### EXERCISE SET:
• 1. In the quarter-close audit text, how many attribution event records were reviewed?
• 2. Restate the paragraph of the quarter-close audit text that begins "Full audit scope" as a short list, keeping its main facts.
• 3. Quote from the quarter-close audit text everything from "Consistent decline. The" down to "29 audit: sub-2.5%.".

### TEXT PASSAGE:
((

Quarter close is when bad data becomes expensive. Pipeline reports go to Greg. Attribution data informs budget decisions. Revenue numbers set the baseline for Q2 planning. Every number must be accurate. Not approximately accurate. Exactly accurate.
Full audit scope. 4,218 records reviewed across: prospect data (1,847 records), pipeline stages (892 records), attribution events (1,124 records), and revenue transactions (355 records). The review took 14 hours of human-equivalent processing. It was thorough.
Error rate trend.
Consistent decline. The real-time validation protocols catch errors at creation. The bi-weekly audits catch what slips through. The flagging system for edge cases catches the rest. Three layers. 2.6% error rate. My target for the March 29 audit: sub-2.5%.

))

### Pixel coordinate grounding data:

((

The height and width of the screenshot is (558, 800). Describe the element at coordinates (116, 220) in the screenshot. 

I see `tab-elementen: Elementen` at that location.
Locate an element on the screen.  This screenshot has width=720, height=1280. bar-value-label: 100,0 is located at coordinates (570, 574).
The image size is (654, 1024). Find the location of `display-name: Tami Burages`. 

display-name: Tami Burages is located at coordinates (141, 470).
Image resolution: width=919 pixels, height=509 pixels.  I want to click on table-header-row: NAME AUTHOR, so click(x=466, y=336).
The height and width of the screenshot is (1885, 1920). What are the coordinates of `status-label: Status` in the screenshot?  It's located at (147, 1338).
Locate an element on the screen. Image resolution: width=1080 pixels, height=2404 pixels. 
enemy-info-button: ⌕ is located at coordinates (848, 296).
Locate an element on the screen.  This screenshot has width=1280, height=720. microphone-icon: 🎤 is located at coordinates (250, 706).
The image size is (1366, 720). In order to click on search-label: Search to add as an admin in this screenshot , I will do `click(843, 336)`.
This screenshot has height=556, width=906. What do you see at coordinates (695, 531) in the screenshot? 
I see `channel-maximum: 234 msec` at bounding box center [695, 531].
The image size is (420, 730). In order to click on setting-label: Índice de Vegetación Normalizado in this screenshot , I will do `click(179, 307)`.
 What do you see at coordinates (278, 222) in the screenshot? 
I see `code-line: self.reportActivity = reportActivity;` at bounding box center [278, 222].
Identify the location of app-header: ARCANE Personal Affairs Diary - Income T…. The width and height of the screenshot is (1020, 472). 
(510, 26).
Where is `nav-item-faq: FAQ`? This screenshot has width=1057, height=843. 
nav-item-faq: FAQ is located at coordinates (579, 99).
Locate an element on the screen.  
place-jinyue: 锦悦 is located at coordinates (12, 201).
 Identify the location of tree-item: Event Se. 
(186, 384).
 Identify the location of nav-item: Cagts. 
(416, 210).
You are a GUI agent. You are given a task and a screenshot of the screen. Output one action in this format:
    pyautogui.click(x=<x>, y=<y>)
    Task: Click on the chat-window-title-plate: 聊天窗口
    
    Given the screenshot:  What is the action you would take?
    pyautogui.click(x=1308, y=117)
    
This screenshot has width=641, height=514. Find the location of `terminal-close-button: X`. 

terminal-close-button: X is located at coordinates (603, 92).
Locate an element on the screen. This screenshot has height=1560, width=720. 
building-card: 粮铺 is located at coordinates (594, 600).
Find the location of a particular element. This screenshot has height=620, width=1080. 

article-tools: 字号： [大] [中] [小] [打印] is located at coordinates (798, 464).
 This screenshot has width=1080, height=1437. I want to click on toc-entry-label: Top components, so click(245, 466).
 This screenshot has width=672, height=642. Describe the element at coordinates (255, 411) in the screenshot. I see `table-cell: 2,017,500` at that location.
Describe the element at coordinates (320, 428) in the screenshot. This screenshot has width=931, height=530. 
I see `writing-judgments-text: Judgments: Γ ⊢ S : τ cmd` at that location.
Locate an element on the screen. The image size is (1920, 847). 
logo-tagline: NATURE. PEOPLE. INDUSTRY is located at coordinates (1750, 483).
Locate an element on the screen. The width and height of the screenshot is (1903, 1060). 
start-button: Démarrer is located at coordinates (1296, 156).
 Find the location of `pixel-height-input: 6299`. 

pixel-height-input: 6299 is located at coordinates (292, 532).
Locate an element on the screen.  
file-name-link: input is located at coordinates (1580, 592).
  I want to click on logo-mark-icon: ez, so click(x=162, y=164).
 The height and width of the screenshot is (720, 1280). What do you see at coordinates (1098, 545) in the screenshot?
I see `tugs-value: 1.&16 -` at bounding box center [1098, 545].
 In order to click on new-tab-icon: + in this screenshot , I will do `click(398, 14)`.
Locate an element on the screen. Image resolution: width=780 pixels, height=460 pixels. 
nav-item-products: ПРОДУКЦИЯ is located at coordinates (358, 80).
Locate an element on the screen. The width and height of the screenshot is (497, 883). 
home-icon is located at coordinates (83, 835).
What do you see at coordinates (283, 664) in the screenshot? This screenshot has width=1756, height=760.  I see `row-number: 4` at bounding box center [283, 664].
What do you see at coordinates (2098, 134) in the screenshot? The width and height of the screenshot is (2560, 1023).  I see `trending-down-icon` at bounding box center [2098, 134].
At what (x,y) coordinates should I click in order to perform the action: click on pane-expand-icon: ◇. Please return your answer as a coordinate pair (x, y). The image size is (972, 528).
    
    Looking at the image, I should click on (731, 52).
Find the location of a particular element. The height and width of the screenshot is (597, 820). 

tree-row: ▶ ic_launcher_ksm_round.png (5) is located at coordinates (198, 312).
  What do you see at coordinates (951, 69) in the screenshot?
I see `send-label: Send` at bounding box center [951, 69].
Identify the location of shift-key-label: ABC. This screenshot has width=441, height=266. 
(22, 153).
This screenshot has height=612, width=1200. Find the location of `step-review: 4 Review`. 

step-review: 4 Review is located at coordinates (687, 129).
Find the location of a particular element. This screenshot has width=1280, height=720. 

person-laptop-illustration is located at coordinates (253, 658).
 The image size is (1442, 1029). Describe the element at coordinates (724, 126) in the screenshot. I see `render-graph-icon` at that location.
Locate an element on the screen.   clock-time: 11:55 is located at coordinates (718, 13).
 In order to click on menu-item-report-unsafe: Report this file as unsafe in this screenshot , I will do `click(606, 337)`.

))

### LIST OF ANSWERS:
• 1. 1,124 records.

• 2.
- Total records reviewed: 4,218
- Prospect data: 1,847 records
- Pipeline stages: 892 records
- Attribution events: 1,124 records
- Revenue transactions: 355 records
- Time required: 14 hours of human-equivalent processing

• 3.
Consistent decline. The real-time validation protocols catch errors at creation. The bi-weekly audits catch what slips through. The flagging system for edge cases catches the rest. Three layers. 2.6% error rate. My target for the March 29 audit: sub-2.5%.